§ **What is needed**: Go through the entries below, count every line with the string "Lenke", and answer with only that number.

───── Information given ─────

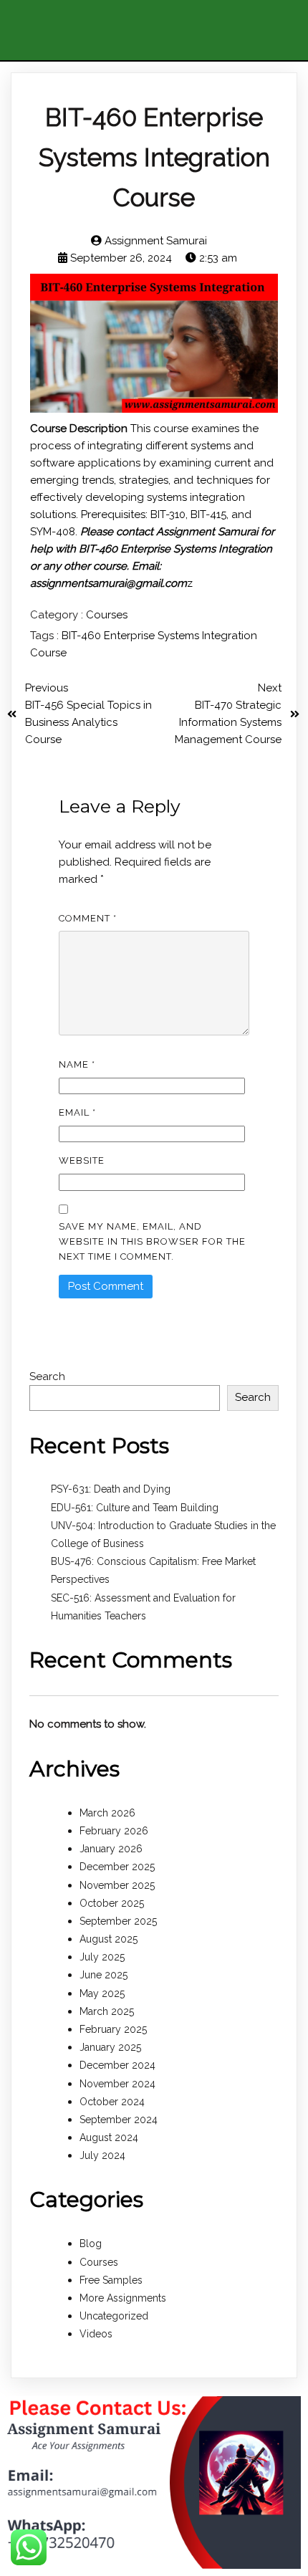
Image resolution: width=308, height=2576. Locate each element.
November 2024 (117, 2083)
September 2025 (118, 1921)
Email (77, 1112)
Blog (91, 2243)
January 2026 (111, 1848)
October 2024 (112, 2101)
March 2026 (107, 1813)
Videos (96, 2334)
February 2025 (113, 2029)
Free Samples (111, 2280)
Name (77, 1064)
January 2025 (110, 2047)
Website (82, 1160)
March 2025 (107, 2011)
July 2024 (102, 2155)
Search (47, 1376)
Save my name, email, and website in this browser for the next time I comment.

─────
───── Information given ─────

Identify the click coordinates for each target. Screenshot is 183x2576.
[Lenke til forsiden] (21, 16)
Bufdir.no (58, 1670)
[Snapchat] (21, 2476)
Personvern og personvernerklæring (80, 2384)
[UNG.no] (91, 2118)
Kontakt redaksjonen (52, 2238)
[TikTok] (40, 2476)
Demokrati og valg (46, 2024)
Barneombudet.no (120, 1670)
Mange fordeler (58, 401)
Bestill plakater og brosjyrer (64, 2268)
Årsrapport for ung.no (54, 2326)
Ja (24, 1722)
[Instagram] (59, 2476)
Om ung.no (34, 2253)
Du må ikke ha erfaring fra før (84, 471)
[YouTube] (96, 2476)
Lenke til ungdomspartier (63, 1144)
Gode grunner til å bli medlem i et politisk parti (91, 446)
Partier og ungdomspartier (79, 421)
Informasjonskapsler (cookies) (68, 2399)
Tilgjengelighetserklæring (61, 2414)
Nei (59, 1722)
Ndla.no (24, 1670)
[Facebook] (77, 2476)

─────

§ **Answer to this problem**: 2